The patch is not meant to replace valgrind, just to provide another way of finding problems in Wine code.


Printing & Acrobat Reader Archive

Dan Kegel stumbled across an odd problem, one that fortunately has a good workaround:

How much work is left before printing in Wine is more or less working with most major applications (like, say, Photoshop and Acrobat Reader)?

Francois Gouget described why Acrobat Reader had problems, I don't know much about printing, but as I was explained it, the problem is that Acrobat Reader uses a special EMF escape to directly send Postscript or something like it to the printer and that does not work right in Wine. As far as I know Acrobat Reader is the only application with this problem.

Well, the solution seems to be to simply use the native Linux Acrobat Reader.


Running Wine From Source Tree Archive
Build Process

If you're working on Wine and have a lot of different versions laying around, it might get confusing to actually install it. Not to mention the few extra minutes it takes to do a make install. James Liggett asked, I'm doing a lot of testing, and I was wondering if I can run Wine from within its source tree without having to reinstall it after every build.
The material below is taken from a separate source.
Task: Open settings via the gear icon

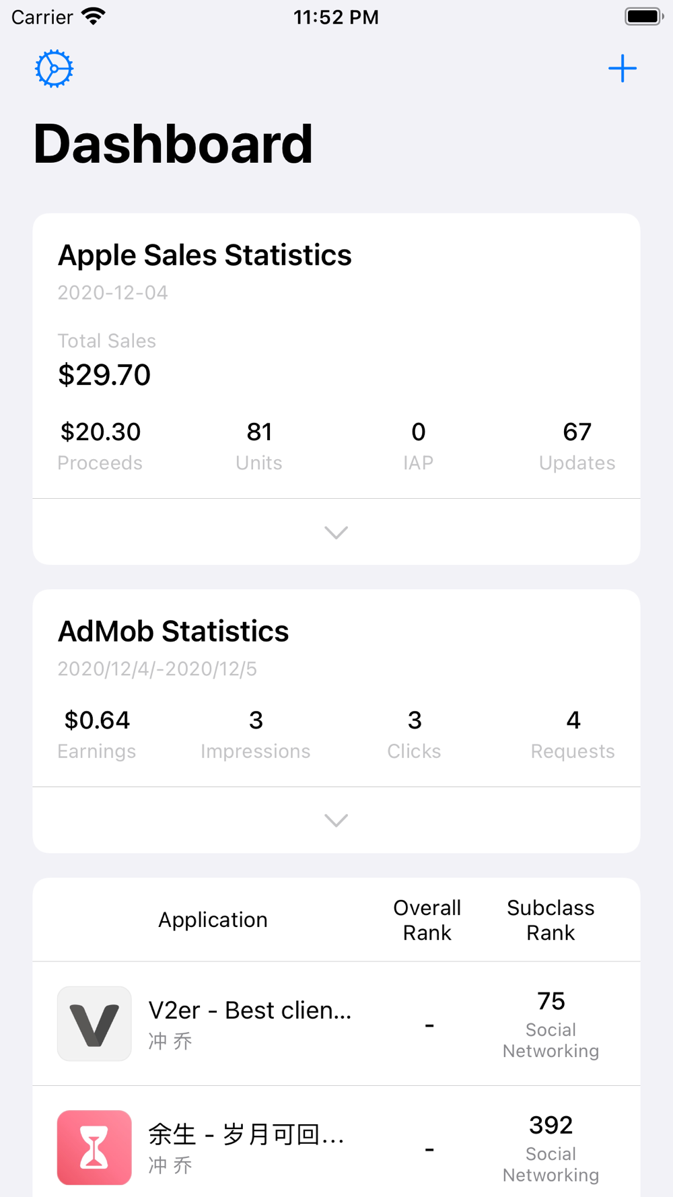Action: pos(54,69)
If it can be done without conflicting with an existing installation of Wine, how do I do it?

Mike McCormack gave a quick recipe:

I have the attached script (exists at ~/bin/wine_envsetup) to set up my environment (assumes wine in ~/wine), but running ~/wine/wine will also work.

You can set up a ~/.wine from the source tree using:

    ./tools/wineprefixcreate --use-wine-tree .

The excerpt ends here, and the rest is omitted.